Lo riporta il Times citando alcuni alleati del ministro. Un portavoce di Streeting ha escluso le dimissioni durante il King’s Speech in corso in Parlamento, ma secondo i media britannici potrebbe lasciare il governo entro domani
Dopo la sconfitta elettorale alle amministrative del 7 maggio, cresce la pressione interna su Keir Starmer. Il primo ministro britannico ha incontrato questa mattina a Downing Street il ministro della Salute Wes Streeting, considerato un possibile rivale per la leadership. Il colloquio, durato appena 16 minuti, è avvenuto poche ore prima della presentazione del programma del governo per il prossimo anno nel Discorso del Re. Come riportano i media britannici, Streeting, esponente della destra interna al Labour, ha lasciato Downing Street senza rilasciare dichiarazioni ai giornalisti che gli chiedevano se fosse pronto a dimettersi o a candidarsi contro Starmer.
Media: Streeting pronto a sfidare Starmer
Secondo quanto riferito da alcuni suoi alleati al Times, il ministro della Sanità sarebbe pronto a dimettersi per avviare una sfida formale alla leadership del premier britannico Keir Starmer. Nell'incontro di questa mattina con il primo ministro ci sarebbe stato un duro scontro diretto sulla crisi che attanaglia il Labour dopo la devastante sconfitta elettorale nelle amministrative del 7 maggio. Secondo il quotidiano britannico sarebbe inoltre in corso la raccolta delle firme necessarie per avviare ufficialmente la procedura di sfida alla leadership. Per far partire il meccanismo servono almeno 81 deputati laburisti. Un portavoce di Streeting ha negato che il ministro si possa dimettere in contemporanea con il King's Speech in corso in Parlamento, ma secondo i media le dimissioni potrebbero scattare entro domani.
Re Carlo: “Sostegno a Nato anche con aumento spese difesa”
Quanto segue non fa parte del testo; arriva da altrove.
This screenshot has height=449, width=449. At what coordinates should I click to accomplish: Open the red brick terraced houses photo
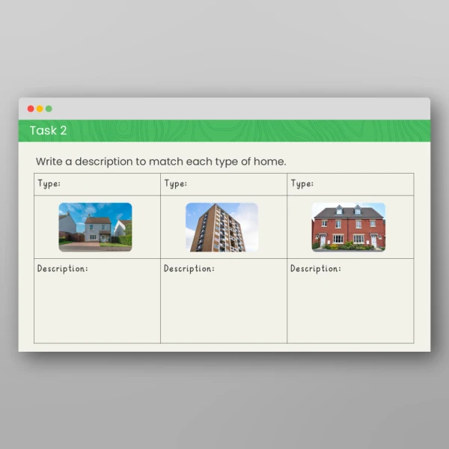tap(348, 227)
Nella tarda mattinata re Carlo III e la regina Camilla sono arrivati in carrozza a Westminster per il tradizionale Discorso del Re sul programma annuale del governo britannico. Come previsto dalla tradizione, sul Palazzo di Westminster la bandiera del Regno Unito è stata abbassata e sostituita con lo stendardo reale britannico. “La Gran Bretagna conferma il suo impegno nella Nato, anche con più investimenti nella difesa”. A preannunciarlo è stato re Carlo III, nel discorso in parlamento. "Il mio governo sosterrà anche l'impegno indissolubile del Regno Unito nei confronti della Nato e dei nostri alleati nell'Alleanza, anche attraverso un aumento sostenuto delle spese per la difesa", ha detto il sovrano.
Le tensioni nel Labour
Come ricordato dai media britannici, l’incontro tra Starmer e Streeting è avvenuto in un contesto di crescenti richieste di dimissioni per il primo ministro. Diversi membri del governo con incarichi minori hanno lasciato l’esecutivo e quasi cento deputati laburisti hanno chiesto un calendario per l’uscita di scena del leader o le sue dimissioni immediate. Ma Starmer ha ribadito di voler "continuare a governare" rivendicando il "mandato" popolare ricevuto alle politiche del 2024. "Il partito laburista ha una procedura per mettere in discussione la leadership, e quella procedura non è stata attivata", ha dichiarato ieri, dopo la riunione del consiglio dei ministri, ricordando che per innescare una sfida formale sono necessarie le firme di 81 deputati.